Set problem >> Can you replace "input field" with "text box" throughout the listing below, change nothing else, and leave the pictures out of your version?

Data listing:
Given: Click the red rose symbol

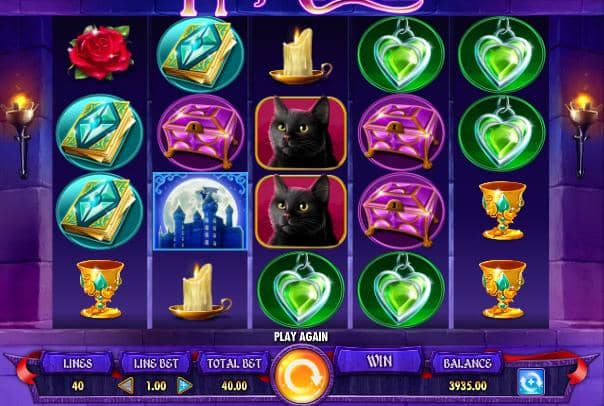Looking at the screenshot, I should coord(100,52).
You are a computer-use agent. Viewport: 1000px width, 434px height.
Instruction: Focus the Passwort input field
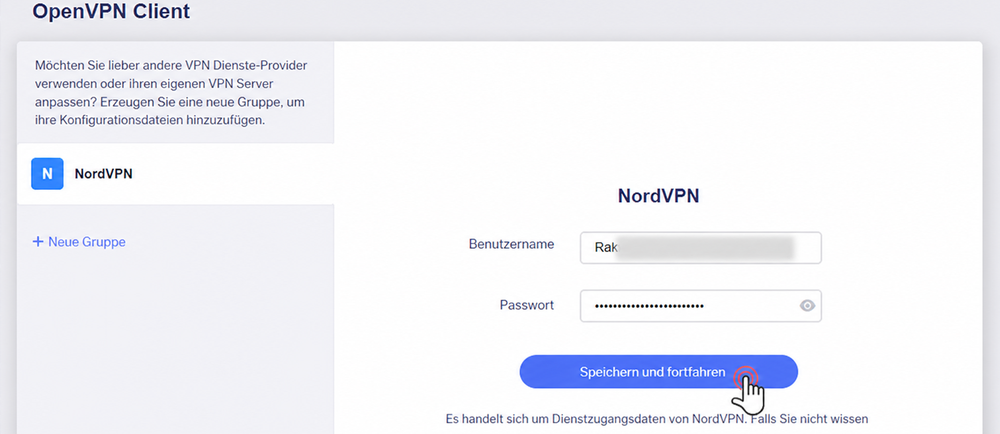(700, 306)
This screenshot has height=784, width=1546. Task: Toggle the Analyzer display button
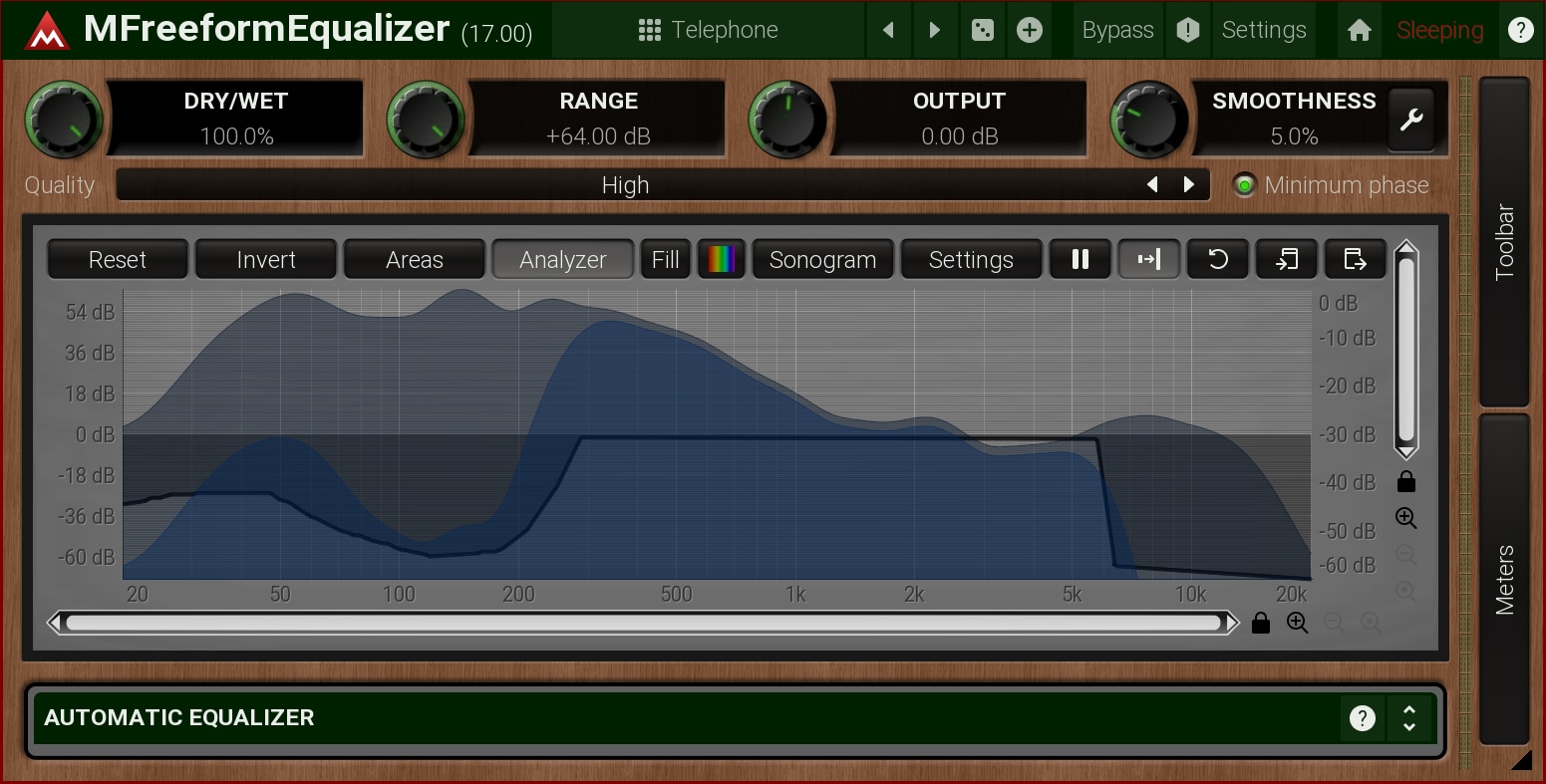point(562,259)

Exercise output >>
Given: Click the red rose symbol

Looking at the screenshot, I should coord(100,52).
You are a computer-use agent. Viewport: 1000px width, 434px height.
Instruction: Focus the Passwort text box
(700, 306)
This screenshot has height=784, width=1546. Task: Toggle the Analyzer display button
point(562,259)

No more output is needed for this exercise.